Hari pertama masuk kuliah sejak dua bulan menghabiskan waktu liburan dengan kegiatan-kegiatan yang kurang berfaedah karena sama-sama punya hobi menggibah. Hari itu pun sekaligus awal dari semester delapan yang cukup mendebar-debarkan.
“Jadi semester ini elu ngulang apa aja?” Anggi menyoroti jejak kuliah Ginan yang lebih berantakan dari kapal pecah.
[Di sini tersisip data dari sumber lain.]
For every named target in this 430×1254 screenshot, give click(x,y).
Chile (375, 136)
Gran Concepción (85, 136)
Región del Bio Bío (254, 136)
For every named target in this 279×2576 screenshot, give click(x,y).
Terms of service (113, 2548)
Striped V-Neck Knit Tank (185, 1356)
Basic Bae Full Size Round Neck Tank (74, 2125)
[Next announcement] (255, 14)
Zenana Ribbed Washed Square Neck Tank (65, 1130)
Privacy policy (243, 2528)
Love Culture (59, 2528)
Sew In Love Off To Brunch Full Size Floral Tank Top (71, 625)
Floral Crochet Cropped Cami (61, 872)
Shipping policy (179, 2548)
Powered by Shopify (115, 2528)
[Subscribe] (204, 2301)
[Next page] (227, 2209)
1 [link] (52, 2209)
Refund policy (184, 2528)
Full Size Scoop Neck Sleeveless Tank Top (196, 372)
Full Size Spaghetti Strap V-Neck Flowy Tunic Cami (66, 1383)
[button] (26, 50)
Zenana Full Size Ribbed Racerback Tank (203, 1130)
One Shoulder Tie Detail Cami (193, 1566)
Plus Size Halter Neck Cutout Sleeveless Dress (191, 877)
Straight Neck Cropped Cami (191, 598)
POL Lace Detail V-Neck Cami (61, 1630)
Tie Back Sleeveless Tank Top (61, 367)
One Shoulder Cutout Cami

“Banyak. Total 6 kayaknya.”
Ruli membelalakkan mata. “Gileee... itu mata kuliah ngulang apa emak-emak beli gelas? Ampek setengah lusin.”
“Jadi semester ini elo habisin kuliah buat ngulang semua dong?” Pertanyaan dari Bayu yang lebih cenderung ke ejekan.
“Hanya ada dua kemungkinan yang bisa gue lakukan selanjutnya.. tetap melanjutkan kuliah bareng adek-adek tingkat atau.. nggak.” Ginan mengamati wajah sahabatnya satu persatu.
“Nggak?” Semuanya saling berpandangan. “Maksudnya?”
“Elu semua, kan, tahu.. gue masih menganut kepercayaa bahwa gue akan menyaingi Reza Rahadian di masa yang akan datang.”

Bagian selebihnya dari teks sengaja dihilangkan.